CLOs also held up due to other features of the product structure, including typical requirements for 90% of a portfolio comprising senior secured loans, portfolio diversification by borrower and sector, restrictions on illiquid loans and the growing importance of environmental, social and corporate governance (ESG) criteria, which have protected CLOs from investments in riskier sectors.
What does all of this mean for 2021?
First, the influence of COVID-19 will continue to be felt, even as vaccines are rolled out across Europe. Sectors affected by the first wave, including entertainment and recreation, hospitality, retail, oil and gas, and aviation, will struggle to secure funding, having already done what they can. to survive.
Within these sectors, those who need financing and are able to strike deals will likely have to pay for this privilege, with leveraged debt becoming more expensive for those whose credit has been hit or is only available. ‘under more stringent conditions.
Second, and in contrast, lenders will turn their attention to high-quality credits or sectors that have found new avenues for growth during COVID-19, such as technology and healthcare. Lenders will mitigate risk by analyzing transactions even more carefully for quality credit, which in turn will affect prices. Any weaknesses or gaps in the documentation will be investigated and lenders may be more careful in their forecasts.
For the most part, lenders have responded to the pandemic as a short-term, albeit undeniably dramatic, concern. According to the industry, companies that were considered trustworthy credits before COVID-19 continued to be seen as trustworthy, and this was reflected in the change processes in 2020, which tended to focus on liquidity. and improved reporting in conjunction with a reset or suspension of covenants.
Third, as we have already seen in 2021, loan supply has become a hotly contested market for good loans, and we expect this to continue. For these well-positioned companies, this flight to quality will continue to offer favorable terms and prices, and the lightweight commitment packages that were the norm before the pandemic are expected to remain in place with continued pressure for more aggressive terms. We expect to continue to see a liquid market for primary issues, refinances and revaluations, perhaps sprinkled with a few dividend recaps.

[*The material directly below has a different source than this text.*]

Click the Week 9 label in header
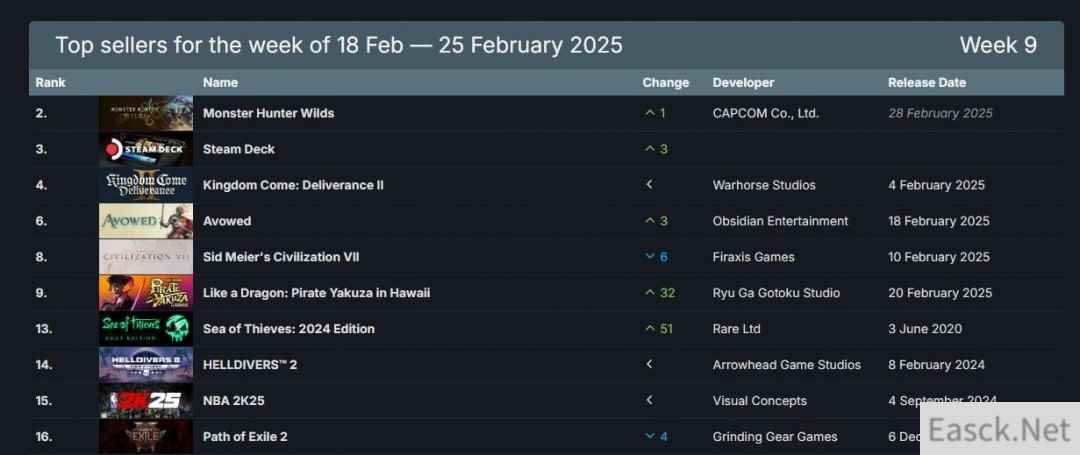The height and width of the screenshot is (455, 1080). [997, 45]
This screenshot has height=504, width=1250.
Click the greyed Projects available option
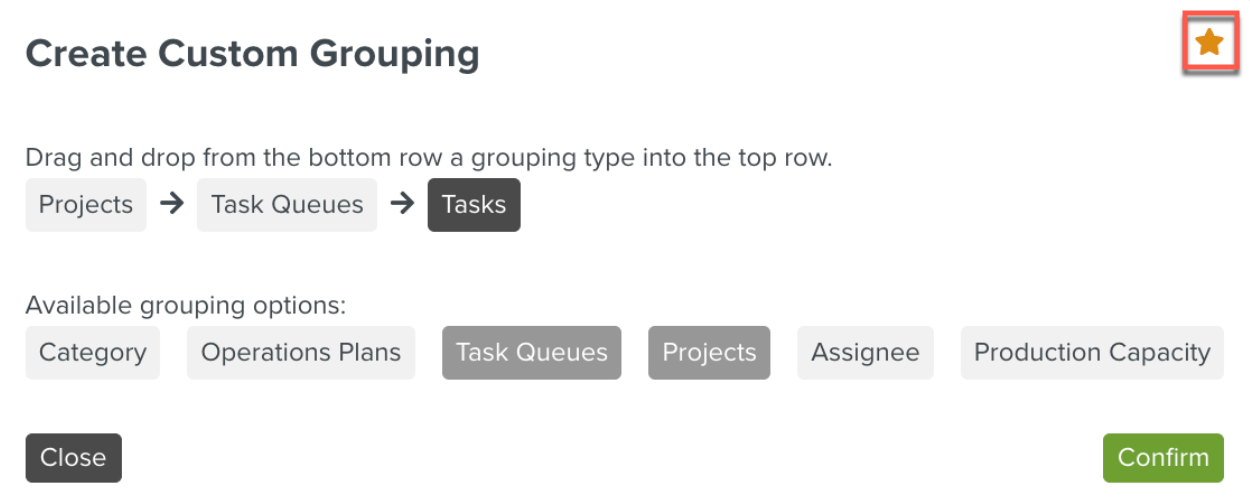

And finally, the issues that were in mind before the pandemic will continue to influence borrowing and lending decisions, especially ESG factors – investors, issuers and underwriters all have a positive view of credits that incorporate of ESG criteria significantly. This will undoubtedly boost this trend in the coming months as the recovery takes hold and global debt markets return to growth.
After years of warnings about maturity walls, looming cliffs, interest rate cuts and hikes that did not happen, COVID-19 was the event that temporarily brought everything to a halt, but there is every chance that the markets will remain very competitive and active in the months to come.